What to work on >> Nothing but the lines from the one containing "Instruction: Click Welches" through the last line of the records belongs in the answer, copied exactly and with the pictures left out.

Supplied records >>
__________________________________________________
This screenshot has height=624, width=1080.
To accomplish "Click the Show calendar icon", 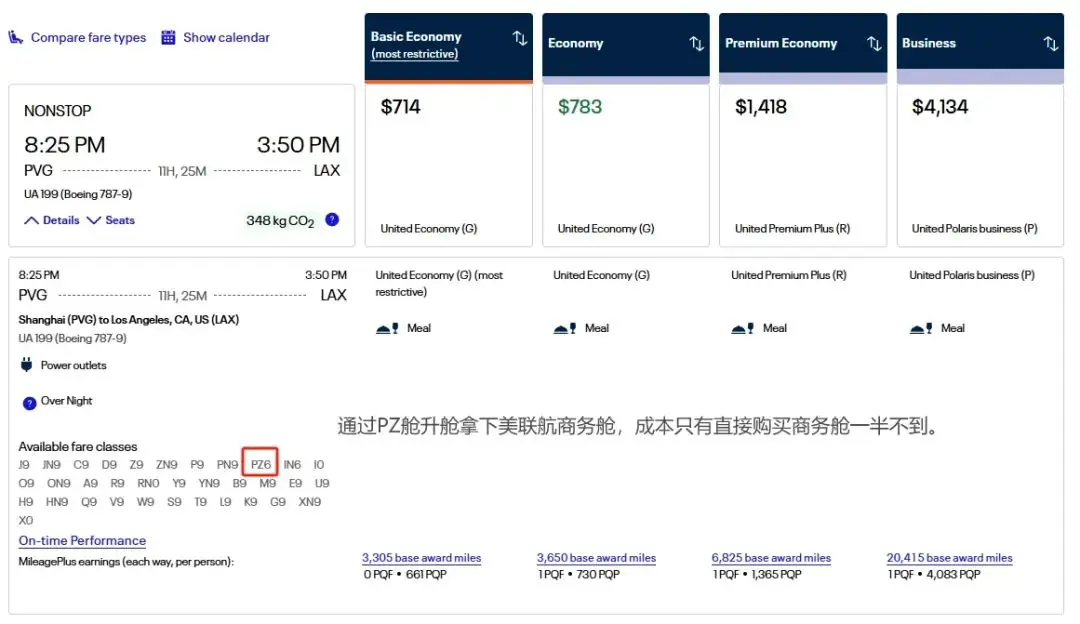I will [168, 37].
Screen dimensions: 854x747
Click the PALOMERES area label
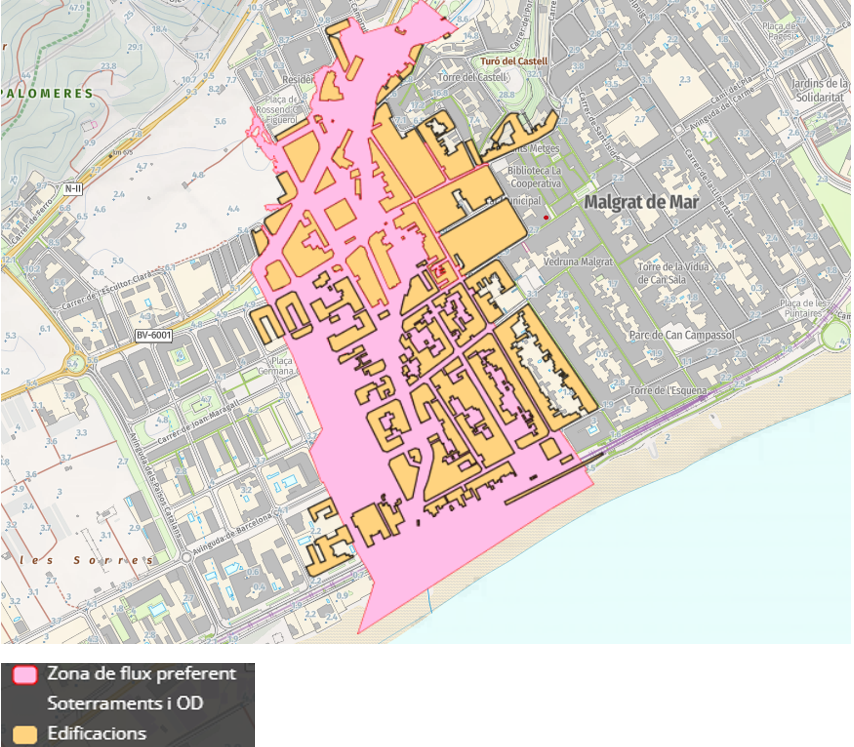point(47,93)
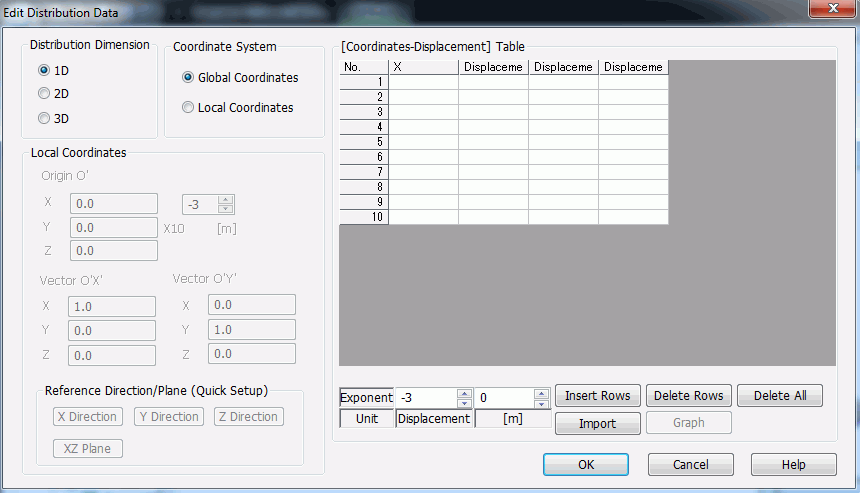
Task: Open Help for this dialog
Action: tap(793, 465)
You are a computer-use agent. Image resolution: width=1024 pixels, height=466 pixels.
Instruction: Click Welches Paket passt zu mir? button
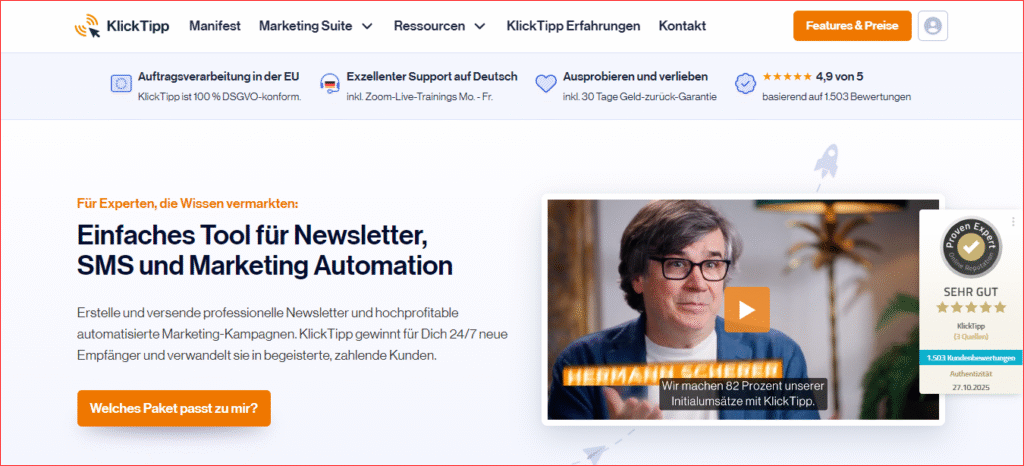coord(174,409)
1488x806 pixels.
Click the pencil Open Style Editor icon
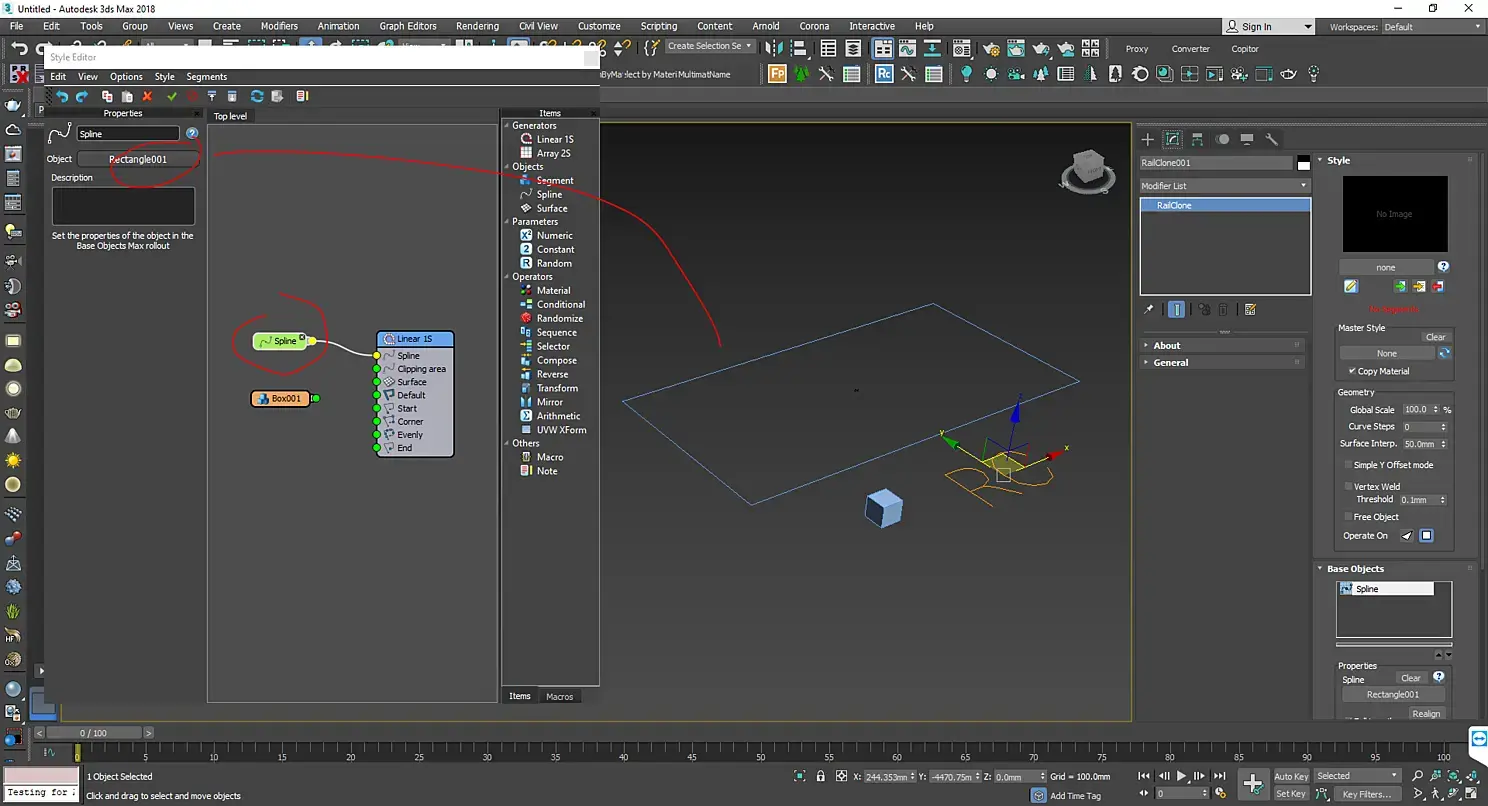coord(1351,287)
__________________________________________________
Answer >>
Instruction: Click Welches Paket passt zu mir? button
coord(174,409)
1488x806 pixels.
Click the pencil Open Style Editor icon
coord(1351,287)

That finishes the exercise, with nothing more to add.